After a presentation of five quarters of an hour, the high word came out on Thursday evening: Facebook, Mark Zuckerberg’s social media company, will now call itself ‘Meta’.
This holding now includes all business units such as Instagram, Messenger, Whatsapp, Facebook and the virtual reality glasses from Oculus. Including a new logo: the company replaces the iconic blue F on the facade of the headquarters with a blue lemniscate (the horizontal 8, the symbol for infinity). On December 1, the Facebook stock will trade on Wall Street under the name MVRS.
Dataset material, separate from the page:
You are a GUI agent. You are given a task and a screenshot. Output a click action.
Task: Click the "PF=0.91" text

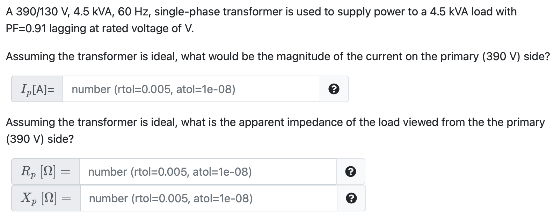coord(26,28)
With the move, the Silicon Valley company wants to emphasize that it will focus on the ‘metaverse’, Zuckerberg’s dreamed version of the internet in the coming years. The presentation Thursday was a look inside the mind of Zuckerberg, who flew from one virtual world to another as an avatar during the event, meeting friends and colleagues. With undoubtedly Hollywood-esque budgets: 99 percent of the video consisted of spectacular computer animations.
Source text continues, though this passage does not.